== TEXT FOR ANALYSIS ==

The Crook Inn is an inn in the Scottish Borders, near the village of Tweedsmuir on the A701 road between Broughton and Moffat. It is one of many claimants to be the oldest inn in Scotland. It was licensed in 1604. Robert Burns wrote "Willie Wastle's Wife" there. It has served as a coaching inn, a Post Office and source of employment. In the early 20th century a halt was built on the Talla Railway to serve it. The inn attracted much passing trade from the labourers who were building the Talla Reservoir, which the railway was built to serve.

The hotel was refurbished in 1936 in the then-current Art Deco style, and retains many of the features installed at that time. It has also, over the years, become a place of pilgrimage for members of the Porteous family, visiting the site of nearby Hawkshaw, their former ancestral home on the hills above Tweeddale and the Fruid Reservoir. A reunion of Porteous family members was traditionally held at the inn every five years, attracting visitors from all over the world.

The proposals to convert the historic inn into apartments met with much local opposition and the plans were rejected by the councillors of Tweeddale West in March 2008. Following refusal the present owner lodged an appeal with the Department for Planning and Environmental Appeals (DPEA), a department of the Scottish Government.

On 2 February 2009, following an appeal hearing on 18 November 2008, a decision notice was issued by the DPEA which finally dismissed the appeal. This meant that planning permission was not granted for the change of use of the historic Crook Inn to residential accommodation, giving scope for the inn to reopen once again if it could be purchased.

In January 2013, after a lengthy campaign by the Tweedsmuir community to secure ownership of the Crook Inn in order to reinvigorate it, the Tweedsmuir Community Company raised the asking price of £160,000 and bought the property. The Tweedsmuir Community Company obtained a Development Grant from Big Lottery in 2014 to redesign and renovate the historic Crook Inn, with designs undertaken by WTArchitecture, Edinburgh. The plans obtained planning permission in 2015. The rest of the land at the site was purchased in 2015 with grants from the Scottish Land Fund, SSE Clyde Border and the Infinis Glenkerie Community Funds. Grants are being sought to create a multi-faceted Crook Inn Community Hub to serve the Upper Tweed community and tourism.

Since then nothing has happened and the building continues to deteriorate. It is listed on the Buildings at Risk Register for Scotland.

===
== RECORD EXTRACTS ==

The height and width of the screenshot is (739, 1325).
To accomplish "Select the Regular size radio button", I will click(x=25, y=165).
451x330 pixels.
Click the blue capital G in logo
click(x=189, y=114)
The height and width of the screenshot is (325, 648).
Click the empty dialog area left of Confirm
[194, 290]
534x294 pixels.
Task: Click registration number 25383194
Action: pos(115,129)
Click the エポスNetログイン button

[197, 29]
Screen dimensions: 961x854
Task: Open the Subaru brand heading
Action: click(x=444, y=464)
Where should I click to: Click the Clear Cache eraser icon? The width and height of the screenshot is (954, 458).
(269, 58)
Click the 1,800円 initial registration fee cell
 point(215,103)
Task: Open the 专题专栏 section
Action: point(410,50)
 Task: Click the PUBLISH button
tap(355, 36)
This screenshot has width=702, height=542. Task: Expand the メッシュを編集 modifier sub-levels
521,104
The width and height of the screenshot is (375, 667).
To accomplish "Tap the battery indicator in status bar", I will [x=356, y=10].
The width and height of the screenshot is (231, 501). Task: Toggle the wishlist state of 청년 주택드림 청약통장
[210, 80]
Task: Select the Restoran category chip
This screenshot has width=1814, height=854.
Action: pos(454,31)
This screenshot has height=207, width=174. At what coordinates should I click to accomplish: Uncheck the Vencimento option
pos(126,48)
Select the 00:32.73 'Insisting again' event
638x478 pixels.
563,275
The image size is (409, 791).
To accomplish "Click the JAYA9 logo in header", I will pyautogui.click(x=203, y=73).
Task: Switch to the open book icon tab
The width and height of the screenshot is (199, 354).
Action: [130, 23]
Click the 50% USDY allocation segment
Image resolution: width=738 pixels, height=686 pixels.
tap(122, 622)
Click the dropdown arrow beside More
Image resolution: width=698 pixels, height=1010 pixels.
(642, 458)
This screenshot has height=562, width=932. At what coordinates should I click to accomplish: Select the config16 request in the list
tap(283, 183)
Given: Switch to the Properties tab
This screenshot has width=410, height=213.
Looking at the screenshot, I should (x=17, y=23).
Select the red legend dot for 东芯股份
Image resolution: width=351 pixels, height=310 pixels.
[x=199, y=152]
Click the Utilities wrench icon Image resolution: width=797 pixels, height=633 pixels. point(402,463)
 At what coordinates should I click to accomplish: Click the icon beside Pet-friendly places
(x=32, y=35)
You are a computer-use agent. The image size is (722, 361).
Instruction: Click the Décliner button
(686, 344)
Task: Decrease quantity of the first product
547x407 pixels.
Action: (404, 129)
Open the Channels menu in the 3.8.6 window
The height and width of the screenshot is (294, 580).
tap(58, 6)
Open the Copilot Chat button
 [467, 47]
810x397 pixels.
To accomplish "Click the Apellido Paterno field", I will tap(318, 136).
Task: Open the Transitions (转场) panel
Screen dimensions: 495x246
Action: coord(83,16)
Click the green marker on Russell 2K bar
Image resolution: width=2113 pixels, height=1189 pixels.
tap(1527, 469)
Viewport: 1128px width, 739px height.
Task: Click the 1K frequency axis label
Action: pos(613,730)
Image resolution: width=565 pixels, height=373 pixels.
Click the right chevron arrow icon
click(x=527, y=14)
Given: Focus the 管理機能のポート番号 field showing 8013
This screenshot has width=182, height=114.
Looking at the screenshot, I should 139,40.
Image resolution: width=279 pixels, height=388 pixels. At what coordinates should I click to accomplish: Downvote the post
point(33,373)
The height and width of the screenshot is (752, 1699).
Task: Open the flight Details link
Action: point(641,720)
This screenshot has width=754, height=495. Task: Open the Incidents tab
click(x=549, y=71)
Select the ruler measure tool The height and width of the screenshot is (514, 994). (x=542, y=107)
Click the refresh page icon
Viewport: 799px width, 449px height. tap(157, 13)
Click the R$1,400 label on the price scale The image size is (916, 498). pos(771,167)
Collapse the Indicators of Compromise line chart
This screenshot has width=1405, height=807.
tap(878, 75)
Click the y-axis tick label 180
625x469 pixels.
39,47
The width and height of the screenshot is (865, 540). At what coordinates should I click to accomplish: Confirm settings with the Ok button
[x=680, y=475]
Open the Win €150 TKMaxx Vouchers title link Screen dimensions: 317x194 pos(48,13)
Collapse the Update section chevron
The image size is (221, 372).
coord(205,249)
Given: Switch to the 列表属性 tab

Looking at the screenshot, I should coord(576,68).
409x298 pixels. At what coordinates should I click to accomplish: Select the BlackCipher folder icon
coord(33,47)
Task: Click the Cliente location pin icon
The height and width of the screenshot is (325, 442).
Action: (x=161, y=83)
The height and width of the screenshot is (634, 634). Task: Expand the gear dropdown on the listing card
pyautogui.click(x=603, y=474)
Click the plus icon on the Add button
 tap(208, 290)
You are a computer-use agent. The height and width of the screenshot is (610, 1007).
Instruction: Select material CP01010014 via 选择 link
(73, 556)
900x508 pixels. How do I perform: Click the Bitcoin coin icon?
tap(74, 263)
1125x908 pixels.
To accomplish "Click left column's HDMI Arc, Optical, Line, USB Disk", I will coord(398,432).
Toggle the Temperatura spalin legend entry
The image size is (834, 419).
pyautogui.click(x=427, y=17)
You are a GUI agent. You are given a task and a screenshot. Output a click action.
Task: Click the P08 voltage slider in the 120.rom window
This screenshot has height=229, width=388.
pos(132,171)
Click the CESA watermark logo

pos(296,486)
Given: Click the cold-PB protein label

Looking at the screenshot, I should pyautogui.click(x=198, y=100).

===

EXERCISE INSTRUCTIONS:
1. According to the passage on the Crook Inn, what sum did the Tweedsmuir Community Company raise to buy the property?
2. Reproduce the passage on the Crook Inn without changes, everything from "The hotel was" down to "the Scottish Government.".

EXPECTED RESPONSES:
1. £160,000

2.
The hotel was refurbished in 1936 in the then-current Art Deco style, and retains many of the features installed at that time. It has also, over the years, become a place of pilgrimage for members of the Porteous family, visiting the site of nearby Hawkshaw, their former ancestral home on the hills above Tweeddale and the Fruid Reservoir. A reunion of Porteous family members was traditionally held at the inn every five years, attracting visitors from all over the world.

The proposals to convert the historic inn into apartments met with much local opposition and the plans were rejected by the councillors of Tweeddale West in March 2008. Following refusal the present owner lodged an appeal with the Department for Planning and Environmental Appeals (DPEA), a department of the Scottish Government.